Dr. Amin Arnaout recipient of prestigious Homer W. Smith Award

​Safa Jafari Safa, Office of Communications, ss152@aub.edu.lb​

Dr. Amin Arnaout (BS ’70, MD ’74) has been honored by the American Society of Nephrology (ASN) as recipient of the 2018 Homer W. Smith Award​ and recognized as “an individual who has made outstanding contributions which fundamentally affect the science of nephrology.”

“The American University of Beirut, and I personally, are immensely proud of our two-time distinguished alumnus, M. Amin Arnaout, BS (’70, biology), MD (’74, internal medicine, with distinction) for receiving the prestigious Homer W. Smith Award,” said AUB President Fadlo Khuri. “Professor Arnaout is a stellar scholar, a groundbreaking scientist, a dedicated mentor, and an even finer human being, one who has given generously of his time for his alma mater.”

Amin Arnaout, MD, is Harvard Medical School professor of medicine, chief emeritus of the Division of Nephrology, and director of the Leukocyte Biology and Inflammation and Structural Biology Programs at Massachusetts General Hospital. A pioneering physician-scientist and nephrologist, he discovered a class of cell adhesion molecules on leukocytes, now known as leukocyte β2 integrins, whose inherited deficiency causes life threatening bacterial infections. He then pioneered a structure-based approach to the biology of integrins, which culminated in his elucidation of the three-dimensional structure of these receptors. 

In his work, Arnaout uses integrin structure to address a major drawback in current anti-integrin drugs, namely the inadvertent drug-induced proadhesive shape-shifting activity in these receptors that has been linked to major adverse outcomes in patients, especially those suffering from heart attacks. 

He developed first-in-class orthosteric inhibitors that are not partial agonists and has recently shown the effectiveness and safety of one such inhibitor in preventing fibroinflammatory kidney failure in nonhuman primates. These recent studies are rekindling interest in development of safer anti-integrin drugs to treat common diseases such as heart attacks, stroke, diabetes, and cancer. 

His work was editorialized in Science as "one of those spectacular results that will change a field” and he has been widely recognized with a number of awards, most recently the 2017 Kuwait Prize in Basic and Applied Medical Sciences.  

Established in 1964, the Homer W. Smith Award annually recognizes one of the major intellectual contributors to renal physiology. “The clarity of [Dr. Amin’s] logic and the skill with which he explained his ideas transformed them into vivid and powerful concepts that are the cornerstones of our present understanding of normal and abnormal renal function,” stated the American Society of Nephrology in its announcement of the award this year. “This award is in recognition of those who follow in his footsteps and contribute to our understanding of how the kidney functions normally and in disease states.”
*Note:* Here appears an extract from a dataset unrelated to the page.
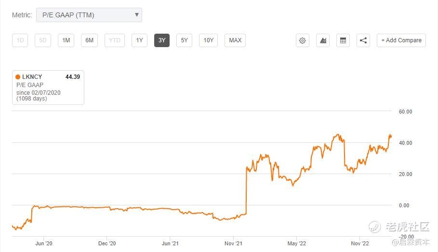Choose the 10Y time range
This screenshot has height=252, width=438.
(208, 40)
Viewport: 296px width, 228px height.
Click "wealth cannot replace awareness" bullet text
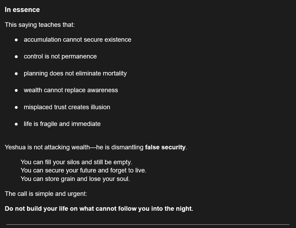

“Amin served for five years with me as a leading member of the International Advisory Committee of the American University of Beirut’s School of Medicine, leveraging his impeccable standards and judgment to ensure that his alma mater was positioning itself to lead Lebanon and the Arab World in research, teaching and patient care, three subjects he is immensely passionate about. It has been my privilege and my pleasure to get to know Amin closely over the last decade, and I consider him a close friend,” said President Khuri. 

“In his diligence, integrity, and originality, Amin is a role model for generations of AUB graduates,” added Khuri. “Both of his mentors—my late father Raja N. Khuri, and Alexander Leaf, previous chief of medicine at the Massachusetts General Hospital (MGH) who, other than Amin himself, is the only other recipient of the Homer Smith Award from MGH—would be immensely proud of Amin were they around. Both would wholeheartedly applaud this highly merited acknowledgment of his groundbreaking work.”